→ Task objective
Your answer must be an exact copy of the lines from the one containing "Where should I click to: Click the bold" through the last line of the records below, with no pictures; please include nothing else.

==== Source information

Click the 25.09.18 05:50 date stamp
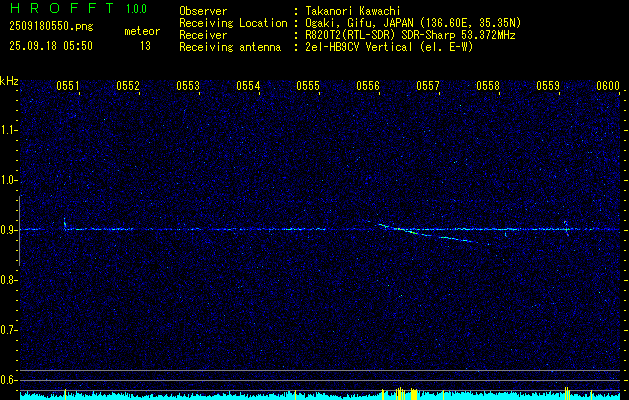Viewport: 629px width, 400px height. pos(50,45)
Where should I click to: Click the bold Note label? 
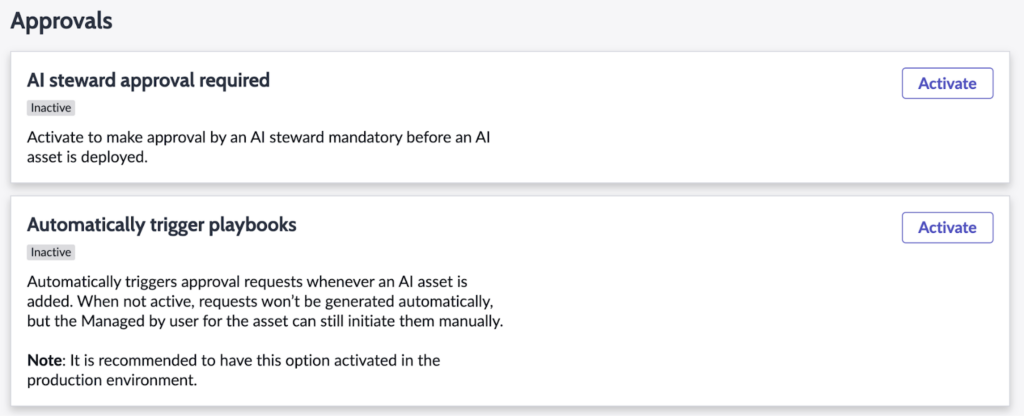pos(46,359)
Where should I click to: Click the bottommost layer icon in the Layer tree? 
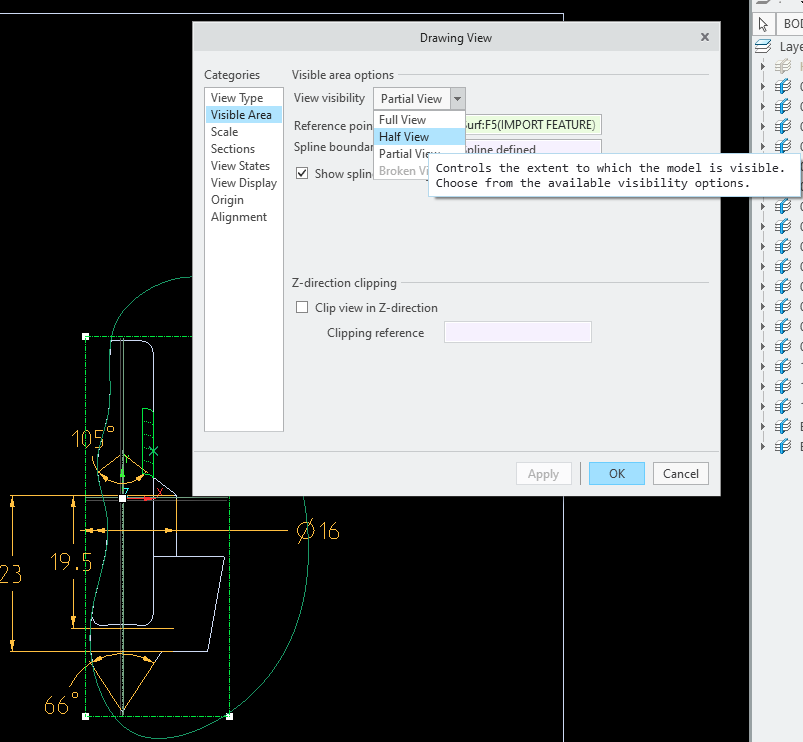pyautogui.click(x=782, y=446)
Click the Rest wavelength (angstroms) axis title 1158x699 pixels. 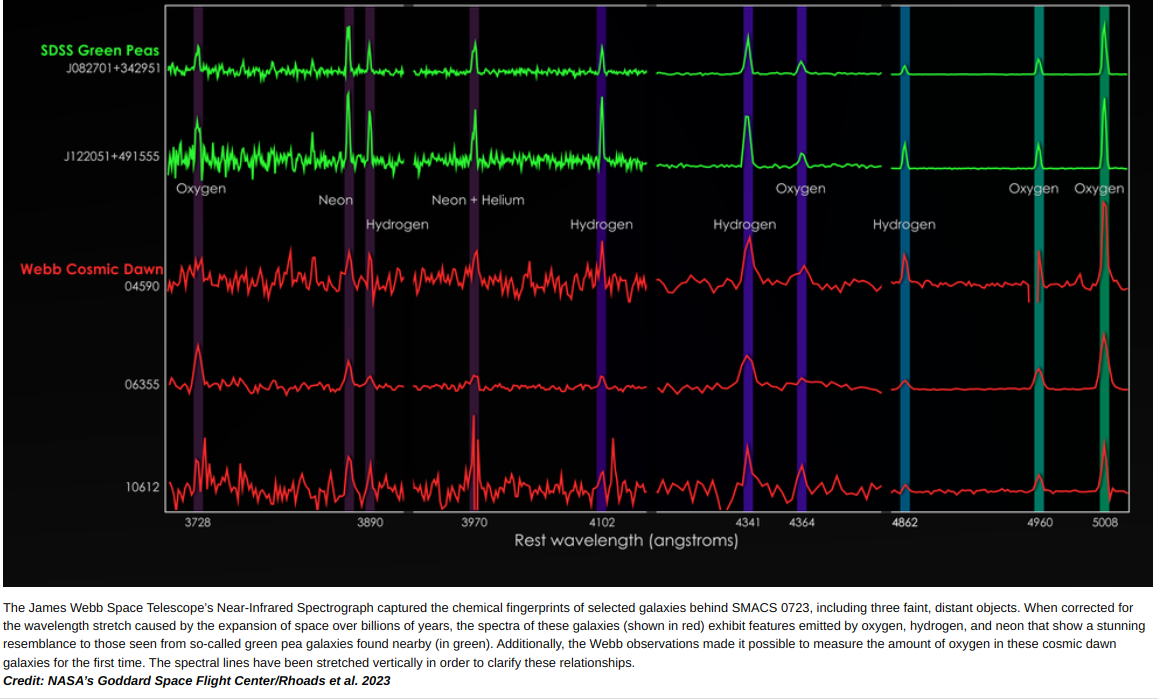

========

→ Answer to this problem
Where should I click to: Click the bold Note label? 
pos(46,359)
Where should I click to: Click the bottommost layer icon in the Layer tree? 
pyautogui.click(x=782, y=446)
Click the Rest wavelength (angstroms) axis title 1158x699 pixels. 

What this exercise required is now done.